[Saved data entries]
★ ★ ★

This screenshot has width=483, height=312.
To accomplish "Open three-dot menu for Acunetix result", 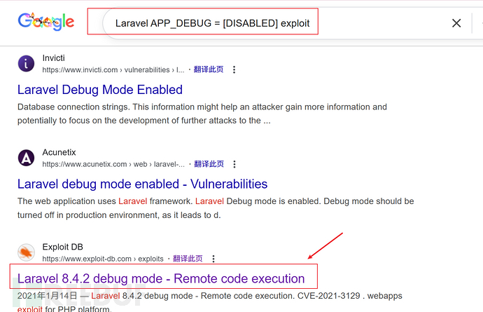I will coord(234,164).
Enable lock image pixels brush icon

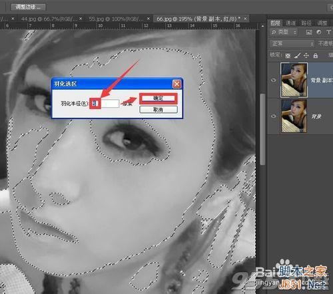(x=297, y=55)
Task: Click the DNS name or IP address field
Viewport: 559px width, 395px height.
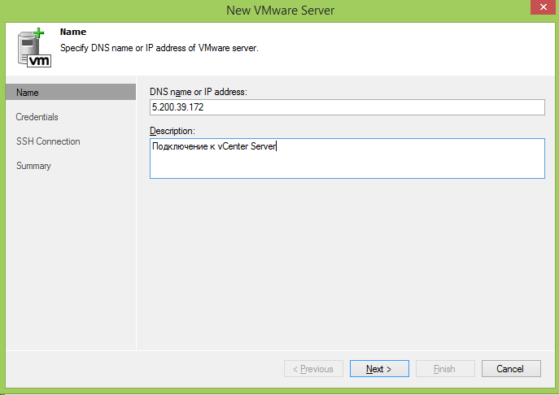Action: click(347, 107)
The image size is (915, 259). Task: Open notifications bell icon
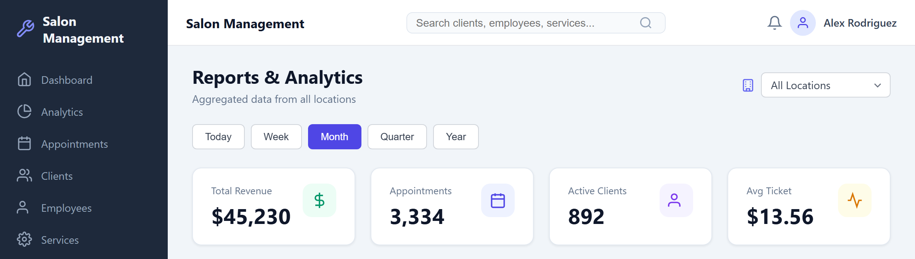774,23
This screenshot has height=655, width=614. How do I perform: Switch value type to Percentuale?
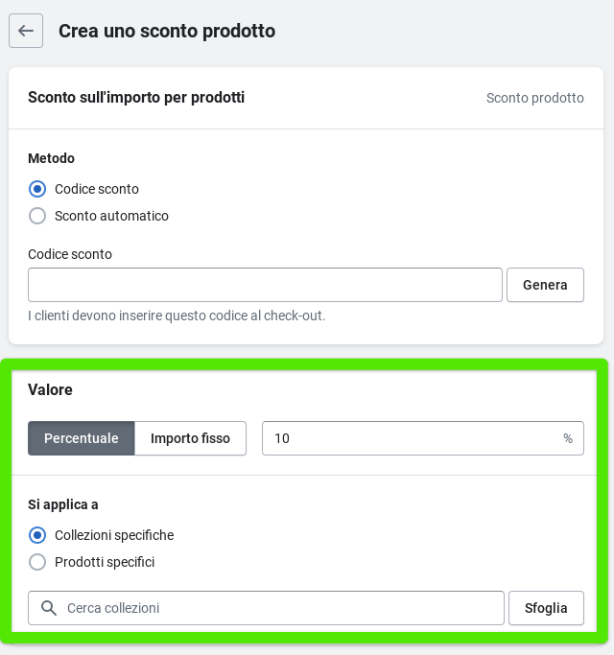[x=82, y=438]
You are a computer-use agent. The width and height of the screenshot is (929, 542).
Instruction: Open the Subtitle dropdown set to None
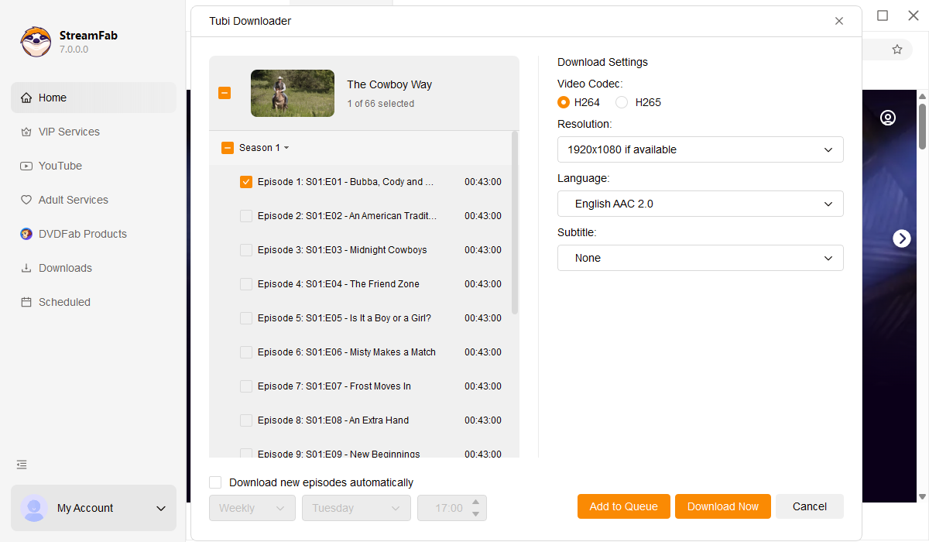click(x=700, y=258)
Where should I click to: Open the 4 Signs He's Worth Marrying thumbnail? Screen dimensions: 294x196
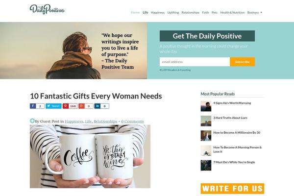click(x=206, y=106)
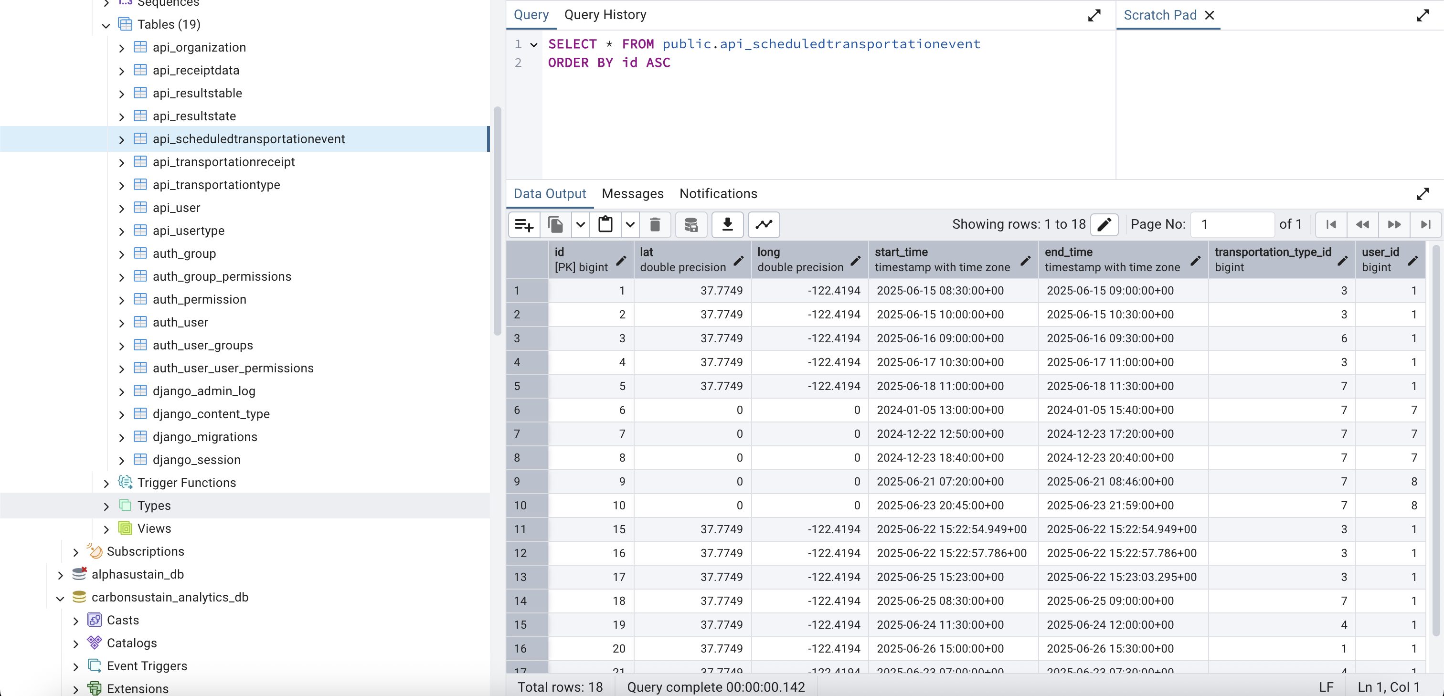
Task: Download results as file
Action: coord(727,225)
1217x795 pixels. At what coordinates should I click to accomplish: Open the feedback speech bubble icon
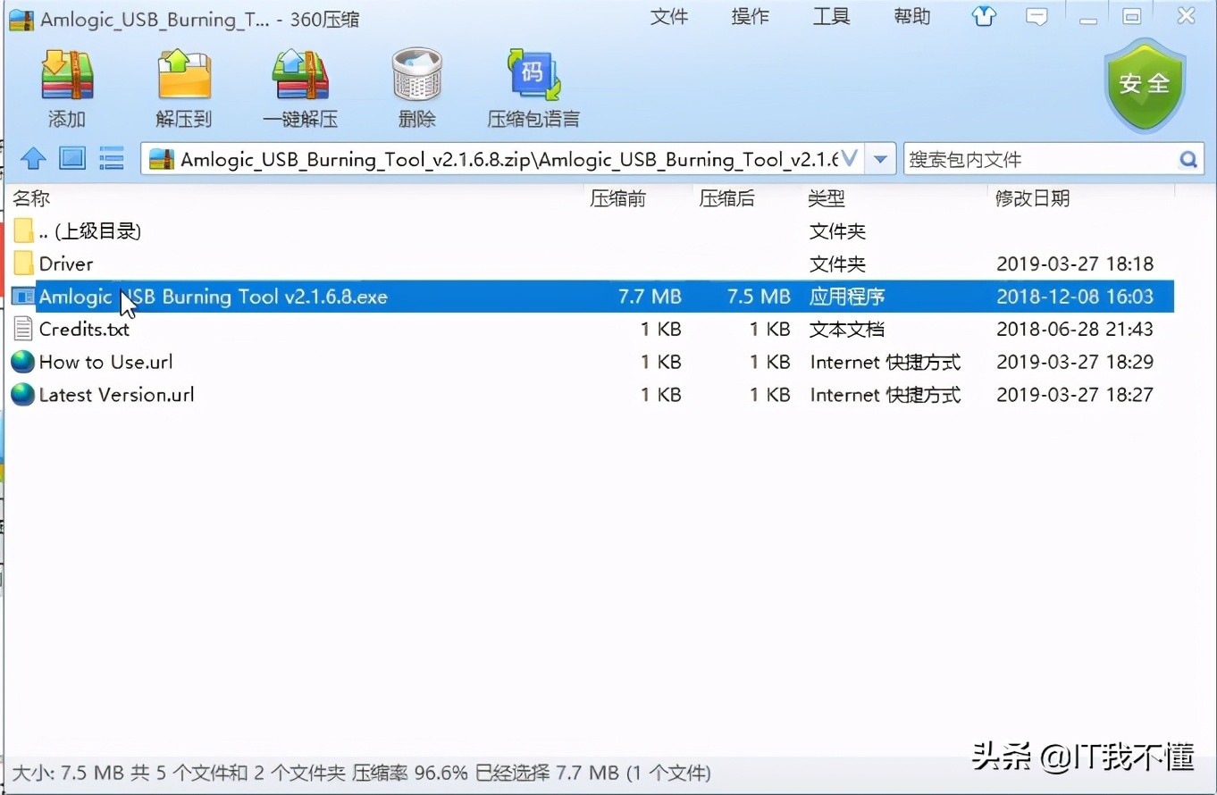coord(1037,16)
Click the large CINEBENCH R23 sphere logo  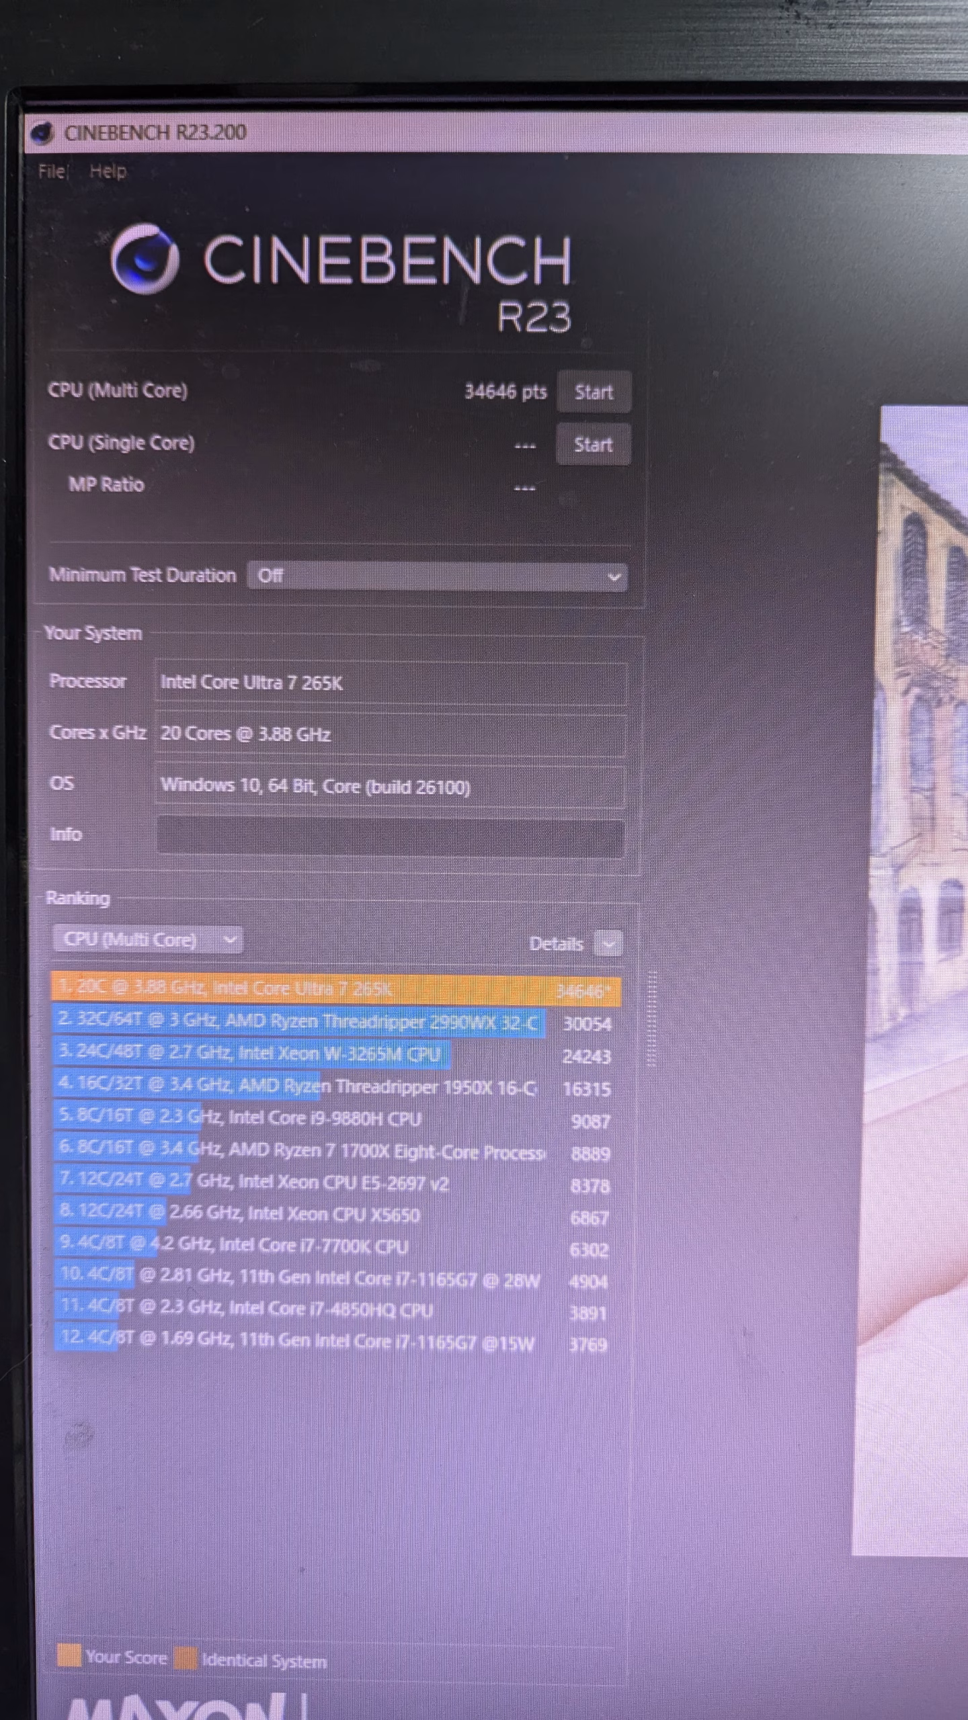click(145, 259)
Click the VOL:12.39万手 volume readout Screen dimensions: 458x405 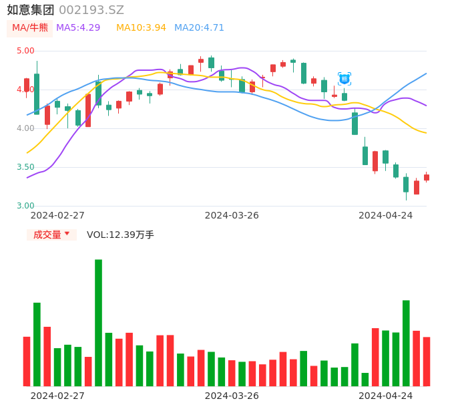tap(120, 235)
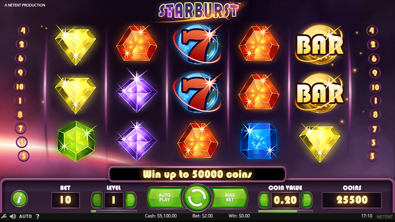Increase the bet level with right arrow
The height and width of the screenshot is (222, 395).
pyautogui.click(x=130, y=200)
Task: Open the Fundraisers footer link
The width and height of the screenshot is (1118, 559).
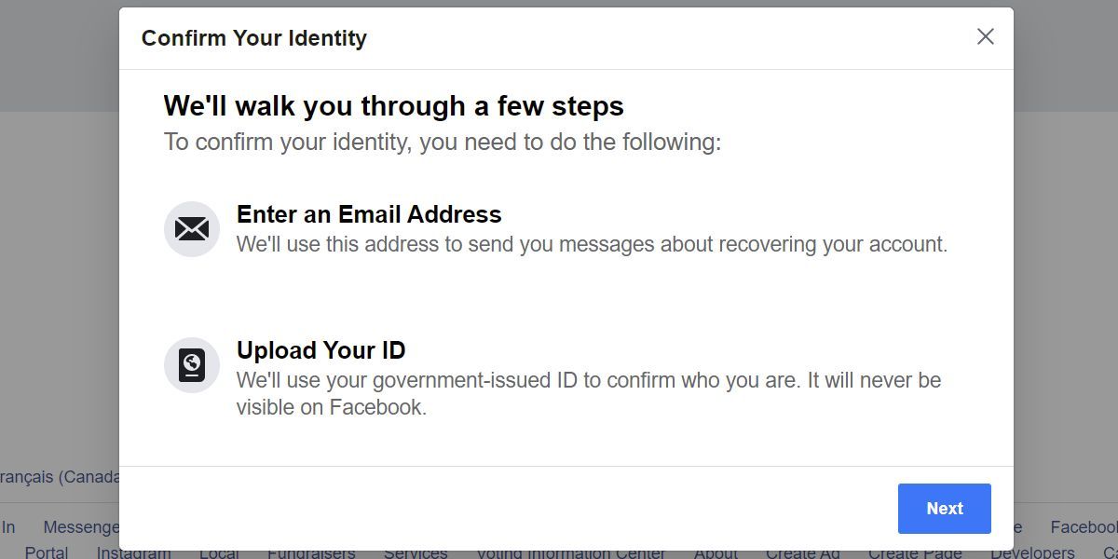Action: 311,553
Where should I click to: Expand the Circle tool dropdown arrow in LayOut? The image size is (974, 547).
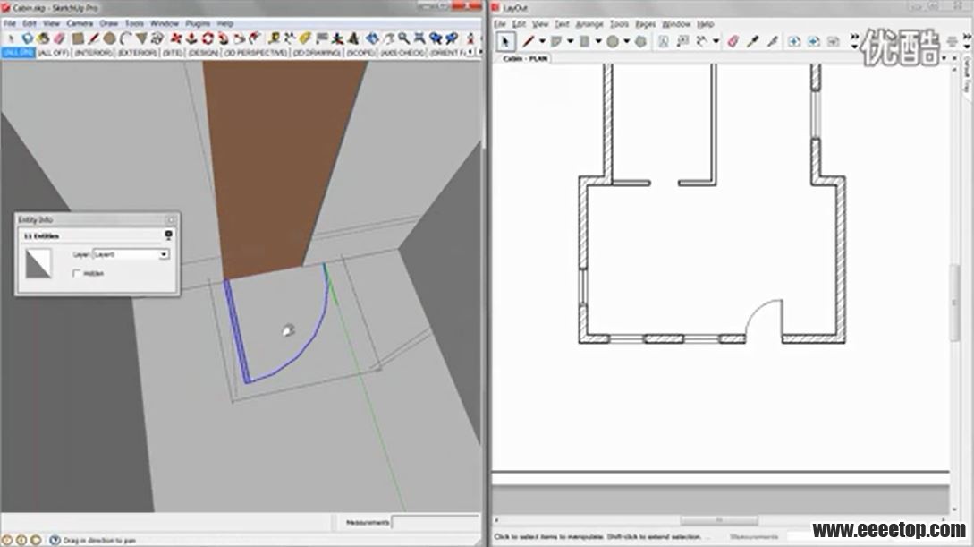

★ ★ ★

• **Requirements**:
Put the lines of the rows from the line with "Task: Open the Fundraisers footer link" through the end of the rows into a numbered list, skipping blank lines. Leave the pictures out of the list.

• **Full answer**:
1. Task: Open the Fundraisers footer link
2. The width and height of the screenshot is (1118, 559).
3. Action: 311,553
4. Where should I click to: Expand the Circle tool dropdown arrow in LayOut? The image size is (974, 547).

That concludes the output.